Exercise objective: Copy out the lines of the data below without any changes, starting with the line that contains "The image size is (802, 647)." and ending with the line that contains "center [278, 126].", including both of those lines.

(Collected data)
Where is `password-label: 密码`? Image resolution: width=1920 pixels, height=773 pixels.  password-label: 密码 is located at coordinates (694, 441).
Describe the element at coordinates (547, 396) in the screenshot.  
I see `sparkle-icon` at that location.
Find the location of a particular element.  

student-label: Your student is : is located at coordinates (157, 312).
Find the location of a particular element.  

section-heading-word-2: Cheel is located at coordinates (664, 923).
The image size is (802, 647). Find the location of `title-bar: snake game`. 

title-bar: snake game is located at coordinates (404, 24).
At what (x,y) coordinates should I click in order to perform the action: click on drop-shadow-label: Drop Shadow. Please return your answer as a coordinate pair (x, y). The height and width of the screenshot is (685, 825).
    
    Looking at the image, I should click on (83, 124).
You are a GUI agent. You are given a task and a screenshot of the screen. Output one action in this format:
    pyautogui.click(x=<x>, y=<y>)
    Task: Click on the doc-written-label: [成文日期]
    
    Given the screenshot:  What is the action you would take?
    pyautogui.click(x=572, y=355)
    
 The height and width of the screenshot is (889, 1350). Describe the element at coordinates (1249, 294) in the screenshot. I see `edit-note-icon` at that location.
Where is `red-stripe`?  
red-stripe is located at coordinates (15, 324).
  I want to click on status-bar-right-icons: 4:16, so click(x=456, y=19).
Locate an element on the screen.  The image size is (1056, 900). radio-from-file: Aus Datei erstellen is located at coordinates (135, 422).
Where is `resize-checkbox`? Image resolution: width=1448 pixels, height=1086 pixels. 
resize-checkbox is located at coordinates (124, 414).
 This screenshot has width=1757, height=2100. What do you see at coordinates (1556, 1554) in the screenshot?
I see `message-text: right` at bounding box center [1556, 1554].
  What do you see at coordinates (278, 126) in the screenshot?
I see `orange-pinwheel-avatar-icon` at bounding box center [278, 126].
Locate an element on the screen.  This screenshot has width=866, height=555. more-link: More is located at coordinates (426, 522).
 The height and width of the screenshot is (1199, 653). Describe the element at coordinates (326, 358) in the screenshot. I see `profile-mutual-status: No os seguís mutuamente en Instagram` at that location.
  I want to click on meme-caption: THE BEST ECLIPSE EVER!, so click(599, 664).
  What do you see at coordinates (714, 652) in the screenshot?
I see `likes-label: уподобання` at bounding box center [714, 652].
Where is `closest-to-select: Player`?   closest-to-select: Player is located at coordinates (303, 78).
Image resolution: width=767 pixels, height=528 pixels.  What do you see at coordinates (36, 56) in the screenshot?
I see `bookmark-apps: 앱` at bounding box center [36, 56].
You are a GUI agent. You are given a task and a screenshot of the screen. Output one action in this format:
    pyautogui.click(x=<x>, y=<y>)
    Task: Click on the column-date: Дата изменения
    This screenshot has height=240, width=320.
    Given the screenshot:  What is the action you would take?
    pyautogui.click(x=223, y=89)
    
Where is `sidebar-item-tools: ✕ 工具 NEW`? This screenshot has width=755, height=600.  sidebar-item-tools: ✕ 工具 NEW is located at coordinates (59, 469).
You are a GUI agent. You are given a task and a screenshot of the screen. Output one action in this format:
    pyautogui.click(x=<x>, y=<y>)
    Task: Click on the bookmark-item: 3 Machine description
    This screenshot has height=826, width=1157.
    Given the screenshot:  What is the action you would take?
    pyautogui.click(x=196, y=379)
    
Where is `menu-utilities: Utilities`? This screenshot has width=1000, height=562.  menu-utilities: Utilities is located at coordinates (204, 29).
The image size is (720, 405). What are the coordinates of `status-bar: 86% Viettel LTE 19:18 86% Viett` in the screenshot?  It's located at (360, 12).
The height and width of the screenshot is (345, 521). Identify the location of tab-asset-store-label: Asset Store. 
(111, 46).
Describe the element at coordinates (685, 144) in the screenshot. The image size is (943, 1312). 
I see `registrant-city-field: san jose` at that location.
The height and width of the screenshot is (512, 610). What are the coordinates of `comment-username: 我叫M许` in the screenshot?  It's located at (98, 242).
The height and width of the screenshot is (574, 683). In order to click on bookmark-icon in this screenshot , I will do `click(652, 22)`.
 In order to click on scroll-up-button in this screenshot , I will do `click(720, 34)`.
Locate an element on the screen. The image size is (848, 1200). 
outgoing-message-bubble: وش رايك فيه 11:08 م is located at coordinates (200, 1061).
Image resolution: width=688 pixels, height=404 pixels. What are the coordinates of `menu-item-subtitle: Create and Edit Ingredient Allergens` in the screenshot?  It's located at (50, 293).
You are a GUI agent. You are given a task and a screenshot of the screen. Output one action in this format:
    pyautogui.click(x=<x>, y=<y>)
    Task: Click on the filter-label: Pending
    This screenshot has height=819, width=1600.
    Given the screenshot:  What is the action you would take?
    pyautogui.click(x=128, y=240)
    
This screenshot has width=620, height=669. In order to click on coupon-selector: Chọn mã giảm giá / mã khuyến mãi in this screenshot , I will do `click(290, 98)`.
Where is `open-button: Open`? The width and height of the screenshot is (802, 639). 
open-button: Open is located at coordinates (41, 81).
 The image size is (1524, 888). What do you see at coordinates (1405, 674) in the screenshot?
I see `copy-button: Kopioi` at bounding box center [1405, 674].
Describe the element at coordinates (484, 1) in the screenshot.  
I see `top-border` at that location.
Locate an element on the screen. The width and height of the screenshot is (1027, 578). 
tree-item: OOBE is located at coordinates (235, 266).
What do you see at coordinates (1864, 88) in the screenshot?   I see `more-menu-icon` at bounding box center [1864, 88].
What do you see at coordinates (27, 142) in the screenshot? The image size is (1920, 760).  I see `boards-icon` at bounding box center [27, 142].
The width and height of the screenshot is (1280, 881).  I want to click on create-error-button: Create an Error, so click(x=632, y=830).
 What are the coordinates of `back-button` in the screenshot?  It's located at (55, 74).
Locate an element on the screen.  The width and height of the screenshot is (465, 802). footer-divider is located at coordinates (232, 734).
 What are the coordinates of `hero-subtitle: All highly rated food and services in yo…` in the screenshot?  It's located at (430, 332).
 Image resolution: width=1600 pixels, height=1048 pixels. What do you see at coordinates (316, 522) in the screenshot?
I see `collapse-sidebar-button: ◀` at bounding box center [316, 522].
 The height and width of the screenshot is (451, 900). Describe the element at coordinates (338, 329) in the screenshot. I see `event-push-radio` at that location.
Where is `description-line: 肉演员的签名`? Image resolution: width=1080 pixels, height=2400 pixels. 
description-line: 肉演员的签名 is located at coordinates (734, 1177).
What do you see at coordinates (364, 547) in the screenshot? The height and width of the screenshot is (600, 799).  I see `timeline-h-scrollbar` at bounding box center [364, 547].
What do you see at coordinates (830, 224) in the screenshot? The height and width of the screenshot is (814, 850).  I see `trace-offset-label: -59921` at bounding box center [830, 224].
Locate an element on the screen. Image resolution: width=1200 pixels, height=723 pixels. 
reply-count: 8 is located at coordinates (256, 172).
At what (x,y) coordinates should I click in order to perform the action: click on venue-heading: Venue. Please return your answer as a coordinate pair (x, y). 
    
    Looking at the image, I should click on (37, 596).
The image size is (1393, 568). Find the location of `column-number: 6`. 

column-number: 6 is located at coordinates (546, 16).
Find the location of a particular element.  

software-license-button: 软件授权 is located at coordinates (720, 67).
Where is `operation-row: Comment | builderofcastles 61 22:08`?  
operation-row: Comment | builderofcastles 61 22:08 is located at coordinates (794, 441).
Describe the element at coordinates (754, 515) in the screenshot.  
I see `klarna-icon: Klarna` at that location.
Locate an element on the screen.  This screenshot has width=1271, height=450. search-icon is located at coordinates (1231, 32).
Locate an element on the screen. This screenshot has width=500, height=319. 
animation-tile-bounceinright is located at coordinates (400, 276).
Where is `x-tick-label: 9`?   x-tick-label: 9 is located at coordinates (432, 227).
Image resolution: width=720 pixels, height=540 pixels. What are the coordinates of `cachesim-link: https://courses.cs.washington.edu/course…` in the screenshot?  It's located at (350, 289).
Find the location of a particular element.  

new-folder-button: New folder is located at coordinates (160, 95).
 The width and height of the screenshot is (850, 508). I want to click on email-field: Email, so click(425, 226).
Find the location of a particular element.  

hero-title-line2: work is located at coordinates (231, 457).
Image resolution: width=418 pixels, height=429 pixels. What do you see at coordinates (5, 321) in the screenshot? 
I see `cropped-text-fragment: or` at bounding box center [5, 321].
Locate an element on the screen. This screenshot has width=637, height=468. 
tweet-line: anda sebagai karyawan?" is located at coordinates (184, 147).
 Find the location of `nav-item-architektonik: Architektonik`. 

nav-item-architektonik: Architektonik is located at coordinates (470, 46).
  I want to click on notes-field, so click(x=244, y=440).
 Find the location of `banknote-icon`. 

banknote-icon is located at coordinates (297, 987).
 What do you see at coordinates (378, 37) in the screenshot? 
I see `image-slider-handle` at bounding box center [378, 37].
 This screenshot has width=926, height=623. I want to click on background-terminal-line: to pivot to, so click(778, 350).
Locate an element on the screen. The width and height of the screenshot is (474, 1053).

Worked solution:
The image size is (802, 647). Find the location of `title-bar: snake game`. 

title-bar: snake game is located at coordinates (404, 24).
At what (x,y) coordinates should I click in order to perform the action: click on drop-shadow-label: Drop Shadow. Please return your answer as a coordinate pair (x, y). The height and width of the screenshot is (685, 825).
    
    Looking at the image, I should click on (83, 124).
You are a GUI agent. You are given a task and a screenshot of the screen. Output one action in this format:
    pyautogui.click(x=<x>, y=<y>)
    Task: Click on the doc-written-label: [成文日期]
    
    Given the screenshot:  What is the action you would take?
    pyautogui.click(x=572, y=355)
    
 The height and width of the screenshot is (889, 1350). Describe the element at coordinates (1249, 294) in the screenshot. I see `edit-note-icon` at that location.
Where is `red-stripe`?  
red-stripe is located at coordinates (15, 324).
  I want to click on status-bar-right-icons: 4:16, so click(x=456, y=19).
Locate an element on the screen.  The image size is (1056, 900). radio-from-file: Aus Datei erstellen is located at coordinates (135, 422).
Where is `resize-checkbox`? Image resolution: width=1448 pixels, height=1086 pixels. 
resize-checkbox is located at coordinates (124, 414).
 This screenshot has width=1757, height=2100. What do you see at coordinates (1556, 1554) in the screenshot?
I see `message-text: right` at bounding box center [1556, 1554].
  What do you see at coordinates (278, 126) in the screenshot?
I see `orange-pinwheel-avatar-icon` at bounding box center [278, 126].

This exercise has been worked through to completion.